Exercise brief » Beginning at the line that holds "Viewport: 237px width, 315px", transcribe each line exactly through the end of the records, and leave any pictures out.

Material to process »
▬▬▬▬▬▬
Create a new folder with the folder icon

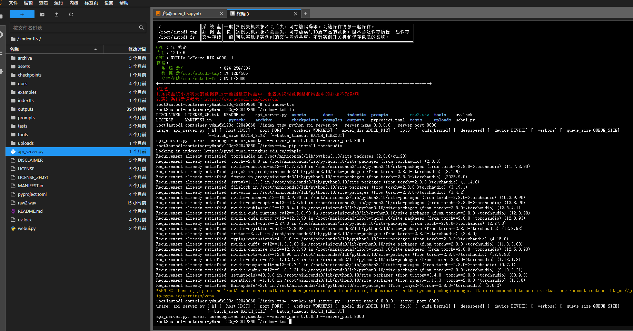pyautogui.click(x=42, y=14)
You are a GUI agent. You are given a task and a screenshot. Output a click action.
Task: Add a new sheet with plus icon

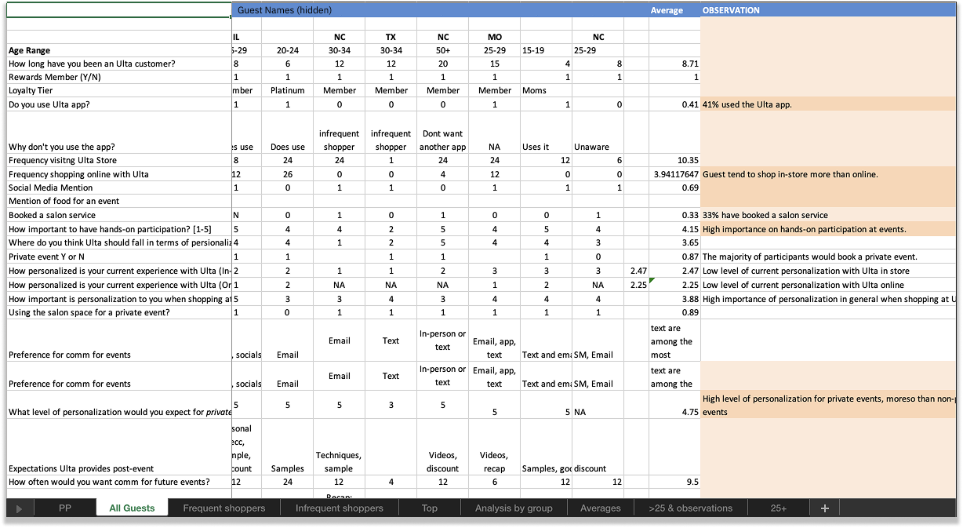[824, 508]
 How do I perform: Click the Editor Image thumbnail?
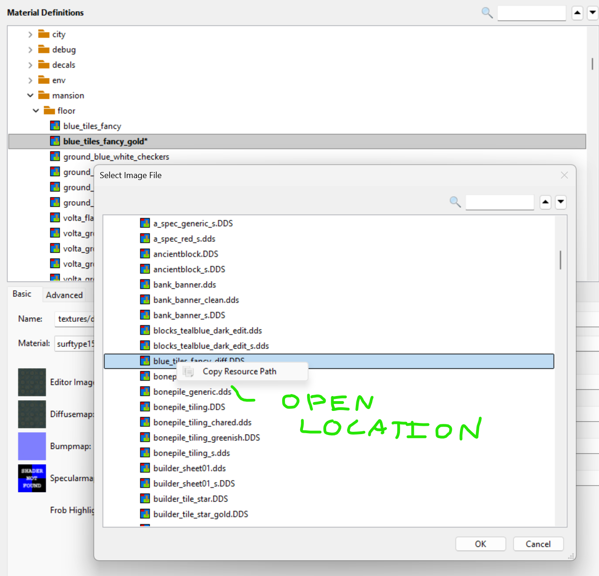point(32,382)
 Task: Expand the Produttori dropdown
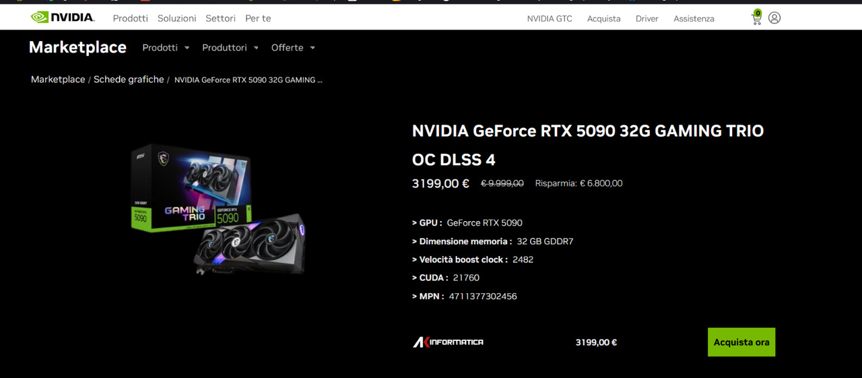coord(230,48)
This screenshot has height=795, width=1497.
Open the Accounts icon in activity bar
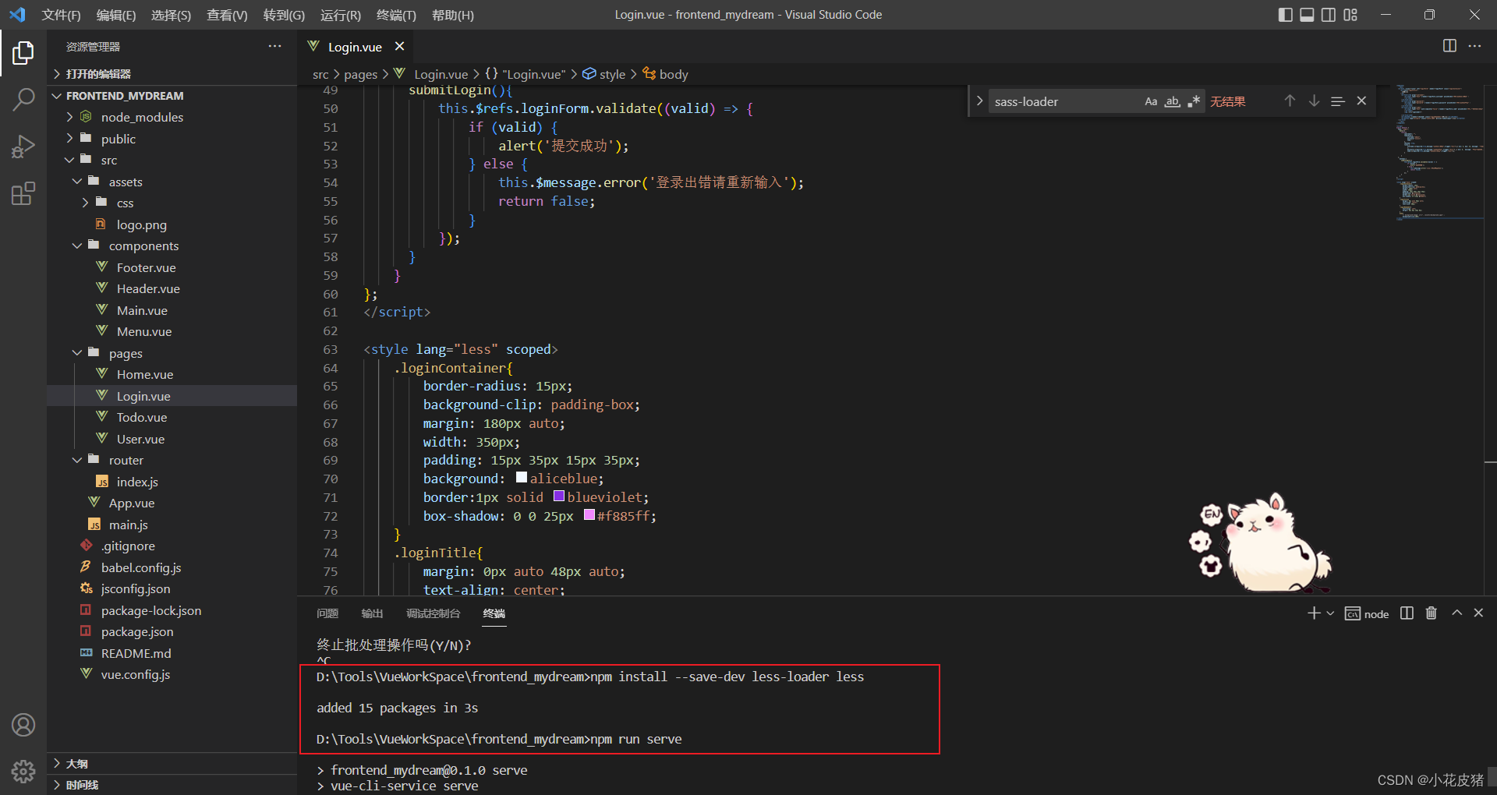pyautogui.click(x=23, y=725)
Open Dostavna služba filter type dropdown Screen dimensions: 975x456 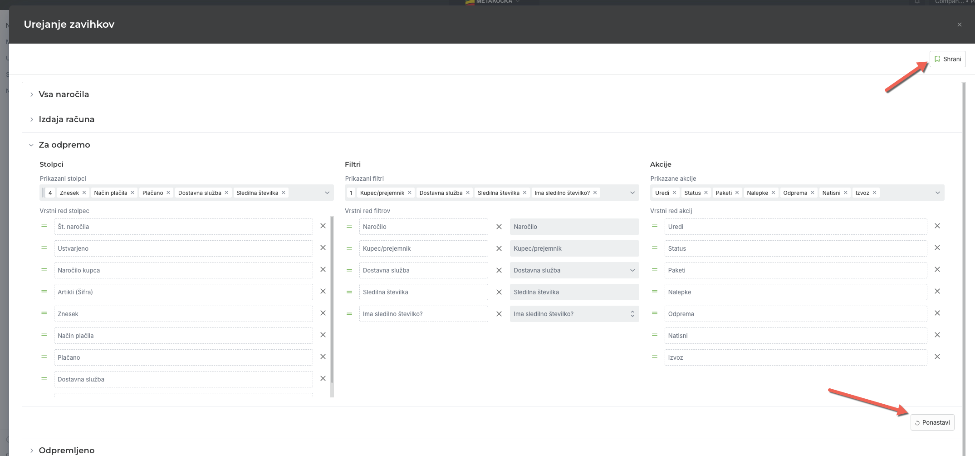632,270
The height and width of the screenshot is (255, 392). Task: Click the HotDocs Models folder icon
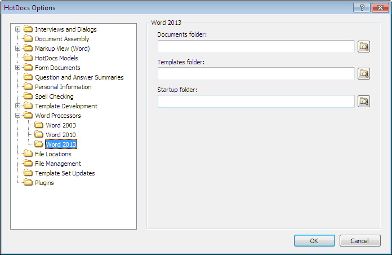(28, 58)
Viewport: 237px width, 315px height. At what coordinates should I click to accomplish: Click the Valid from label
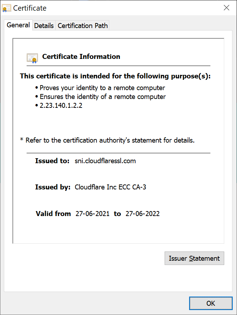53,214
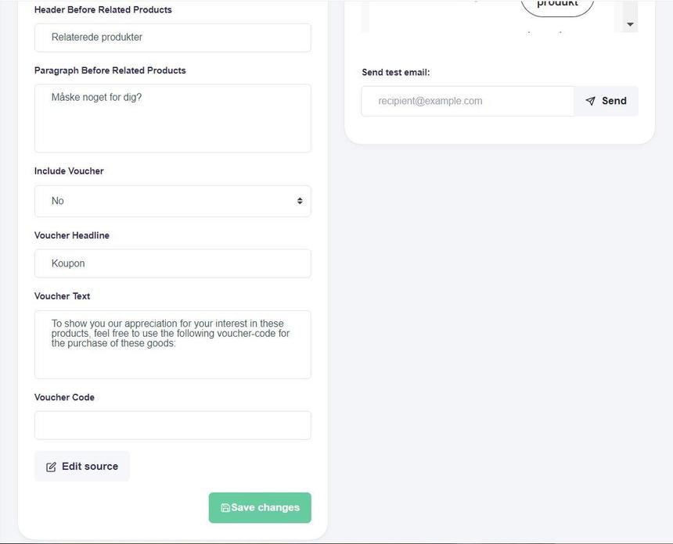Click the pencil icon on Edit source
The image size is (673, 544).
tap(51, 467)
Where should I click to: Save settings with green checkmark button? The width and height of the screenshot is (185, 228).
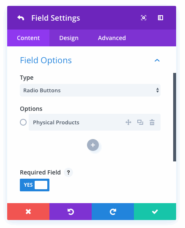(x=155, y=212)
▬▬▬▬▬▬
Written solution »
Viewport: 237px width, 315px height. At what coordinates should I click to accomplish: Click the Valid from label
53,214
Click the pencil icon on Edit source
The image size is (673, 544).
tap(51, 467)
Where should I click to: Save settings with green checkmark button? The width and height of the screenshot is (185, 228).
(x=155, y=212)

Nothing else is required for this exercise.